— Stated exercise —
Copy the material from its start up to and including the line with "(x=191, y=604)", swapping "publisher" for "subscriber" and changing nothing else. Leave the pictures out of your answer.

• • • • •

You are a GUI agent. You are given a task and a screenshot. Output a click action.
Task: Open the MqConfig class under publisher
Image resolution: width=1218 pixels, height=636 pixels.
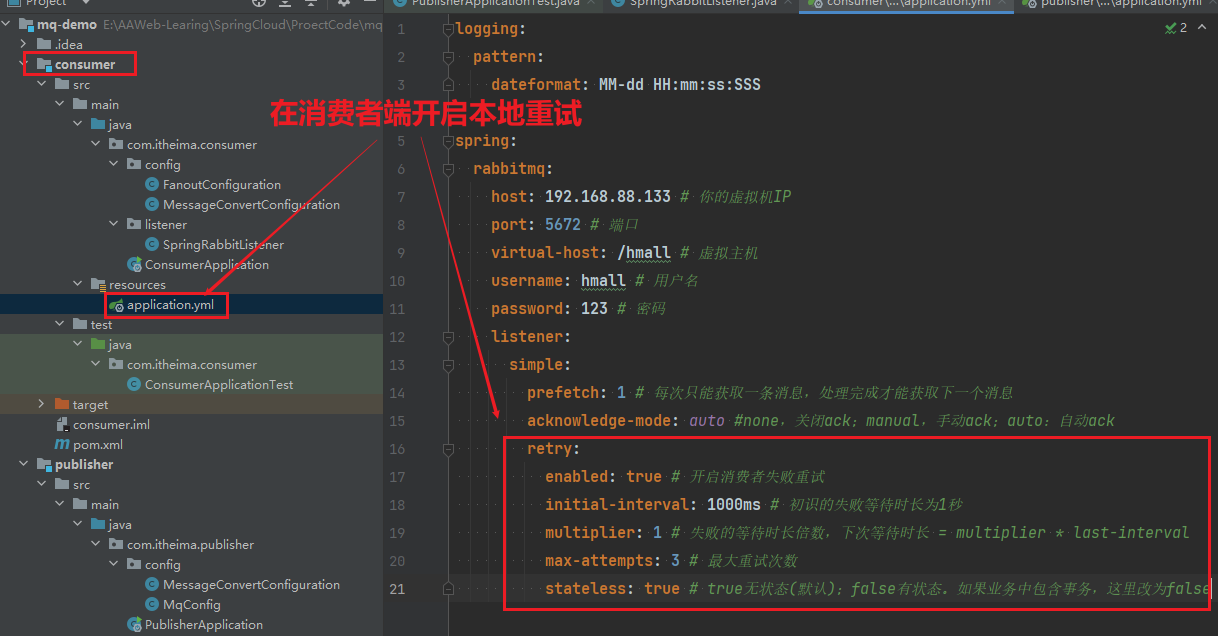(x=191, y=604)
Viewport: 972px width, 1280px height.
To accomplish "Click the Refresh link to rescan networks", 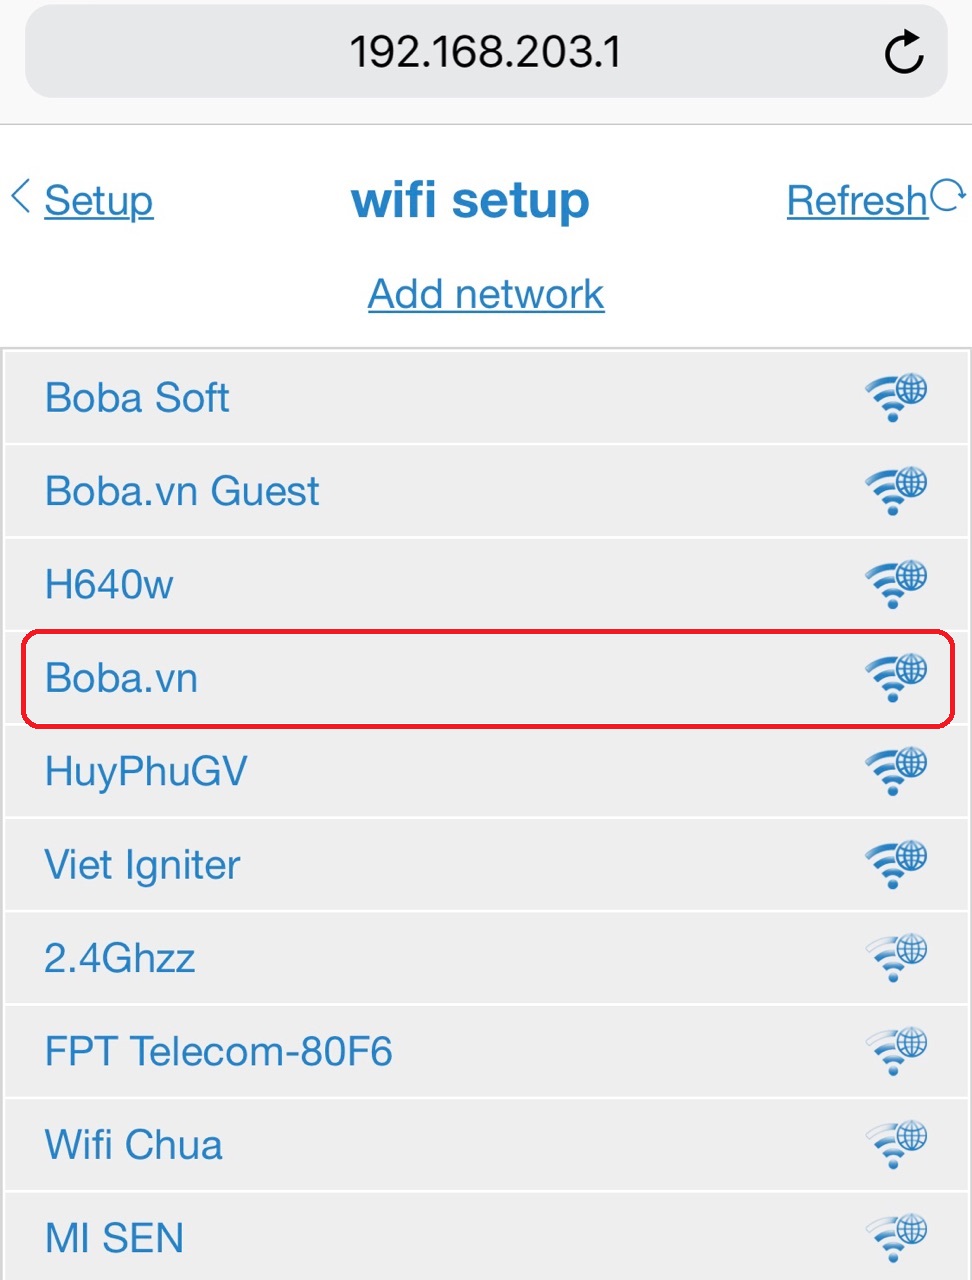I will 855,200.
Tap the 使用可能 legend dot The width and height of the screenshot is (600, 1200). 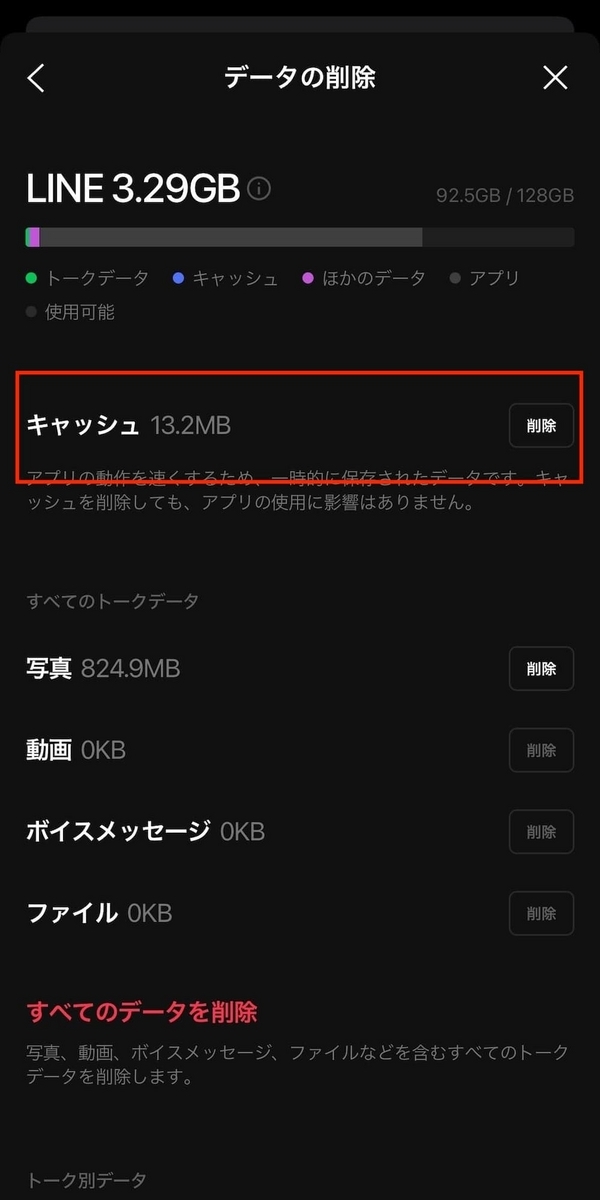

• • • • •

— Finished task —
You are a GUI agent. You are given a task and a screenshot. Output a click action.
Task: Open the MqConfig class under subscriber
Image resolution: width=1218 pixels, height=636 pixels.
(x=191, y=604)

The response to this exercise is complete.